After lunch we wanted something sweet, and a box of walnut cake seemed to be just the thing. Between the two of us, The Family and I polished off a neat dozen of these little cakes. The machine which made them was quite as fascinating as the cakes themselves.

Was the machine as old as the shop? I couldn’t get that question across. If you took Hans Christian Andersen as a historical source, then you would believe that automation in China is very old. Blind faith in fairy tales may be dangerous, though. This robot looked like a Rube Goldberg device, but actually got the job done quite efficiently.

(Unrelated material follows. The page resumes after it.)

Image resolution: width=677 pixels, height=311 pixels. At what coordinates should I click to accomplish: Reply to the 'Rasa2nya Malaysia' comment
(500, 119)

I also liked the sales patter from the man who attends to the machine, and the sing-song patter that you can hear on the soundtrack. That came from another worker in the same establishment.

India’s oldest sea bridge

The two kilometer long railway bridge which you see in the photo above is India’s longest sea bridge, and was completed in 1913. It spans the channel which separates the island of Pamban/Rameswaram from the mainland. I was lucky to be near it when one of the few daily trains from the island crossed the bridge. After seeing a photo in a post by a fellow blogger, I looked up its impressive story. When it was designed in 1911 by the Scherzer Rolling Lift Bridge Company of Chicago, the design was very new. The central span of 88 meters (which you can see in the photos here) are designed to roll up in order to allow ships to sail below. In this century it has been expanded to take modern broad gauge rails, and strengthened to withstand the corrosive salty winds which blow across the Palk straits.

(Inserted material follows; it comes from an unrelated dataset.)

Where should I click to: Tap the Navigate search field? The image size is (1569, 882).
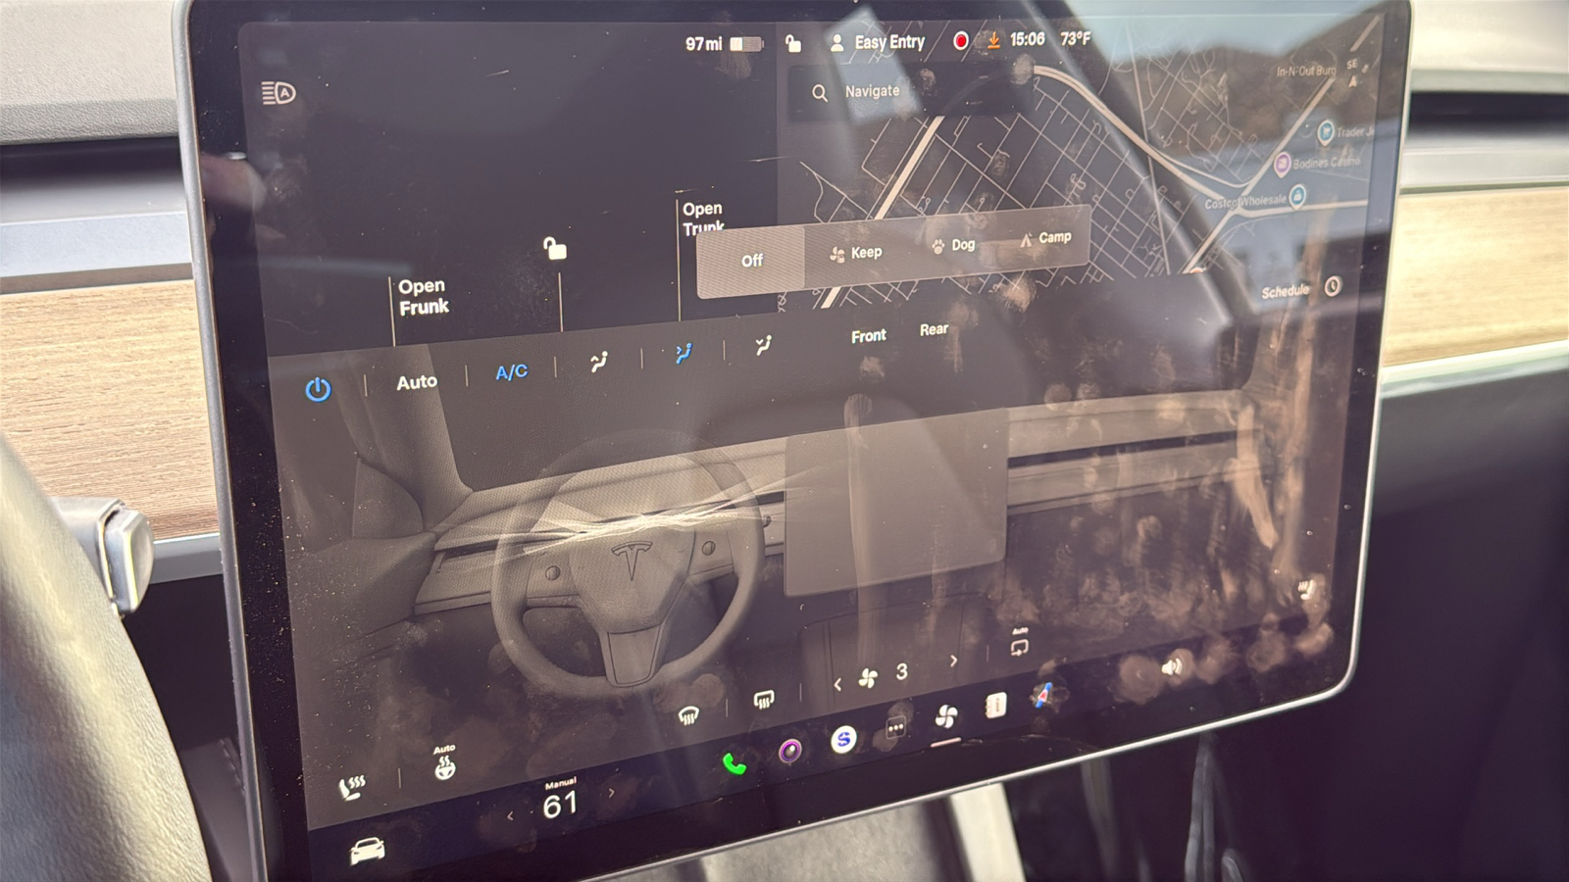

The cost of building a bridge like this a hundred years ago must have been considerable. The fact that it was completed in tandem with a port in the drowned town of Dhanushkodi points to commercial interests, all very well documented. At the tail end of the period of European imperialism, when the bridge was built, commerce between India and Sri Lanka was immense. The attempt to connect Dhanushkodi to Mannar in Sri Lanka by a 21 kilometer long causeway or bridge was slightly too ambitious for its time. The solution that was adopted was to have a high volume port in Dhanushkodi and a railway link from there, over this bridge, to Chennai. That solution lasted till the cyclone of 1964 destroyed Dhanushkodi. The Pamban bridge is no longer a vital economic link, but it remains as an interesting piece of engineering history, still beautiful, and in use.